**Given text:**
++++++

Capital Development Board ex rel. P. J. Gallas Electrical Contractors, Inc. v. G. A. Rafel & Co., 143 Ill. App. 3d 553 (1986)

April 10, 1986 · Illinois Appellate Court · No. 85-0059
143 Ill. App. 3d 553

THE CAPITAL DEVELOPMENT BOARD ex rel. P. J. GALLAS ELECTRICAL CONTRACTORS, INC., Plaintiff-Appellee, v. G. A. RAFEL & COMPANY, INC., et al., Defendants (Fidelity Deposit Company of Maryland, Defendant-Appellant). —P. J. GALLAS ELECTRICAL CONTRACTORS, INC., Plaintiff, v. GEORGE A. RAFEL et al., Defendants.

Second District

No. 85 — 0059

Opinion filed April 10, 1986.

Rehearing denied June 13, 1986.

*555Edward P. McNeela and Cornelius Francis Riordan, both of McNeela & Griffin, Ltd., of Chicago, for appellants.

Richard J. Puchalski and Joseph D. Keenan, both of Doss, Puchalski, Keenan & Bargiel, Ltd., of Chicago, for appellee.

++++++

**Data entries:**
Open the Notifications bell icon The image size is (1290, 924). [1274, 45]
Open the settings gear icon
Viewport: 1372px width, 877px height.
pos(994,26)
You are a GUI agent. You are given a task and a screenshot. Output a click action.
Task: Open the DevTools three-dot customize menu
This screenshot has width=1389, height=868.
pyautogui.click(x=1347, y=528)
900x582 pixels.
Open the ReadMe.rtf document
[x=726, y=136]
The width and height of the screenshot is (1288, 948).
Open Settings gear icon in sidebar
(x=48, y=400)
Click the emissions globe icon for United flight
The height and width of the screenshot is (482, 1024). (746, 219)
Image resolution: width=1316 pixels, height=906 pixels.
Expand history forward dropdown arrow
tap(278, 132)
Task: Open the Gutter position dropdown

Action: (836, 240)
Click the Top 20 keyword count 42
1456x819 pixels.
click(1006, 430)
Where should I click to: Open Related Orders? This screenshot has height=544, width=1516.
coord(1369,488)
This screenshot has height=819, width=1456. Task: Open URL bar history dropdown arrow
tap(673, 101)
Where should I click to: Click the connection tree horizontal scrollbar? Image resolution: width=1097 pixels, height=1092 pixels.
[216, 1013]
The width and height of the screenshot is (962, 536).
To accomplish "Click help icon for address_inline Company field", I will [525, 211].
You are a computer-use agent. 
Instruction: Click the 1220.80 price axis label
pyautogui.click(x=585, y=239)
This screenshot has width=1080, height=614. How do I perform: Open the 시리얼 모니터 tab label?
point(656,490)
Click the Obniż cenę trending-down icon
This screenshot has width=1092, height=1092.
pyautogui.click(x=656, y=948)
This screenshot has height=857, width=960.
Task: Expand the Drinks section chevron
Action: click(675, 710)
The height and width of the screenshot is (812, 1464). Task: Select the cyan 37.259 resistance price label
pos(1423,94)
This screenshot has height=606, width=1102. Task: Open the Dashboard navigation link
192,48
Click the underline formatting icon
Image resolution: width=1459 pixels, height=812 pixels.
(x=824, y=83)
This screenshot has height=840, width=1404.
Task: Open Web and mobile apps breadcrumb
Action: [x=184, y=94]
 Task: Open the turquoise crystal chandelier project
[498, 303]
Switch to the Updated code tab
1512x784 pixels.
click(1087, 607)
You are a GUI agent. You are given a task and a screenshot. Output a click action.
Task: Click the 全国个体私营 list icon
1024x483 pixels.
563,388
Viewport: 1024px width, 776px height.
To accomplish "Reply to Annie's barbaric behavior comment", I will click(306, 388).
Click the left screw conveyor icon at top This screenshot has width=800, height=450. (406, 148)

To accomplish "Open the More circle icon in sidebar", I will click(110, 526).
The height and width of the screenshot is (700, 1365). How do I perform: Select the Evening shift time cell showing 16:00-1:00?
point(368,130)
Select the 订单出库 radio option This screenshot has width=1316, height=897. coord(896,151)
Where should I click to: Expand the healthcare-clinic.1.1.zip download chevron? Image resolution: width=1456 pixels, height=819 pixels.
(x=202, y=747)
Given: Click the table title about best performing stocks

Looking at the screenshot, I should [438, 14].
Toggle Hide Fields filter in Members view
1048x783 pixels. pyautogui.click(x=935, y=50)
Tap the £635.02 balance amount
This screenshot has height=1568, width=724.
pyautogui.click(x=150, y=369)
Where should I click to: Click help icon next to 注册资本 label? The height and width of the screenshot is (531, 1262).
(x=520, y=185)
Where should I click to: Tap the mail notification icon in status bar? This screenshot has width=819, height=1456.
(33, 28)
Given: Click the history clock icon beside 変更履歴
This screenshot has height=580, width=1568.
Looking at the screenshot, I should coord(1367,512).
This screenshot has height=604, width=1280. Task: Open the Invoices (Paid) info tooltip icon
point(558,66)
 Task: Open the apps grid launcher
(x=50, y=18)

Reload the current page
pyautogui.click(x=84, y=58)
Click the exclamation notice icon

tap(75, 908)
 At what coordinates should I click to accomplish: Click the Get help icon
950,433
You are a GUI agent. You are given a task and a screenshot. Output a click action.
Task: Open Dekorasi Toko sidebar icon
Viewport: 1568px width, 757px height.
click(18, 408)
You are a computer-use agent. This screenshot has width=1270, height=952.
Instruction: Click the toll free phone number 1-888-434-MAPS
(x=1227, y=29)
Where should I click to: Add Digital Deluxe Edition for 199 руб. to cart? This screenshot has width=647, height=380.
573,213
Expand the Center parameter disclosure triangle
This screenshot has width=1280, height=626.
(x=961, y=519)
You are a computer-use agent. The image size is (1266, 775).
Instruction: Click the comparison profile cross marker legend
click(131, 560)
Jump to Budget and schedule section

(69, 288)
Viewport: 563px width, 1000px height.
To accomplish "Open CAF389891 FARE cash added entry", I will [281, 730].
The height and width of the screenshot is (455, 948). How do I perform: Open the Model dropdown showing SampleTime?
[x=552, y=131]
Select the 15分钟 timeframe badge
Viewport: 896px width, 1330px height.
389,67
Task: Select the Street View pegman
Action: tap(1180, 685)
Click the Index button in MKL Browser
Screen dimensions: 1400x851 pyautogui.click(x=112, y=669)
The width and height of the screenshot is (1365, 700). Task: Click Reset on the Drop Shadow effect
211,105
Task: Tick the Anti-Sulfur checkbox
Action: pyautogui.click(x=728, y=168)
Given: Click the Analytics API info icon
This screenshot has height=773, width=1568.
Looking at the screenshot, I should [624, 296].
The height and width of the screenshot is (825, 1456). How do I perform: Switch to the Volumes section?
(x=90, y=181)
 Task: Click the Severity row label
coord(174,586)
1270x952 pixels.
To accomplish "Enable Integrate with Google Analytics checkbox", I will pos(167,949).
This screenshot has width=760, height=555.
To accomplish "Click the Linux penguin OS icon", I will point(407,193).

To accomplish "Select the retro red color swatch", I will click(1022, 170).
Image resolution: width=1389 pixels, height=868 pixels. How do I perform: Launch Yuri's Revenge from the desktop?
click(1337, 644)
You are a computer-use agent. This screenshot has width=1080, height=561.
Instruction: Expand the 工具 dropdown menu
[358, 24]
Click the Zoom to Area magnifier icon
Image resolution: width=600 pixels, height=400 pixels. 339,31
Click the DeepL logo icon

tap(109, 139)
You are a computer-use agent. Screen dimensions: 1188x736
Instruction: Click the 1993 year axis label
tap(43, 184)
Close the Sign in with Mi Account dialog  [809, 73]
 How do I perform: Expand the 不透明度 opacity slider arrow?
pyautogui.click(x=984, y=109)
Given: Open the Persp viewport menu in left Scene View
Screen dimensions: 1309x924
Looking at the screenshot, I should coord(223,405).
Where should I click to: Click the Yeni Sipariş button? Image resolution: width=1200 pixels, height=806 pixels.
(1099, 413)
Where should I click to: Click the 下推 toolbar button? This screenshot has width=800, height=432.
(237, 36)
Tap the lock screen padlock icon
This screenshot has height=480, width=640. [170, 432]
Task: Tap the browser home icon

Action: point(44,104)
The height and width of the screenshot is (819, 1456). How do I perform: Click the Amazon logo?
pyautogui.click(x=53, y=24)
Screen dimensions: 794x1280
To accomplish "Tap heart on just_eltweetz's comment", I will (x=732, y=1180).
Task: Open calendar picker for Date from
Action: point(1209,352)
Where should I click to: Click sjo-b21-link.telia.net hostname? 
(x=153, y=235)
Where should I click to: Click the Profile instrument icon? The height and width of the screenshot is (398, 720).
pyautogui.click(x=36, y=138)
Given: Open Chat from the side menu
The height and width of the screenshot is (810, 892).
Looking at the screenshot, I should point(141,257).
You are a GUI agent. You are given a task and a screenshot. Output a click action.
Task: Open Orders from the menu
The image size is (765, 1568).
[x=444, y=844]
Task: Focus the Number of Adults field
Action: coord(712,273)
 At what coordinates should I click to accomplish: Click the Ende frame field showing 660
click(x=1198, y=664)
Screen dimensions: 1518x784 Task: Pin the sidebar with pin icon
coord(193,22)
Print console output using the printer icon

++++++

**Problem:** Write the next part of the Illinois appellate court opinion in the Capital Development Board case, starting after its last sentence.

**Response:**
JUSTICE SCHNAKE

delivered the opinion of the court:

This is a consolidated action by an electrical contractor, P. J. Gallas Electrical Contractors, Inc. (plaintiff), against a second electrical contractor, George A. Rafel, individually, and G. A. Rafel & Company, Inc. (Rafel), and its surety, Fidelity Deposit Company of Maryland (defendant), for breach of contract. After a jury trial in the circuit court of Du Page County, a judgment in the amount of $46,634.91 was entered against Rafel and defendant. Thereafter, defendant filed this appeal, arguing: (1) that the trial court erred in denying its motion for judgment on the pleadings; (2) that the jury’s verdict was against the manifest weight of the evidence; and (3) that the trial court erred in awarding plaintiff attorney fees and prejudgment interest.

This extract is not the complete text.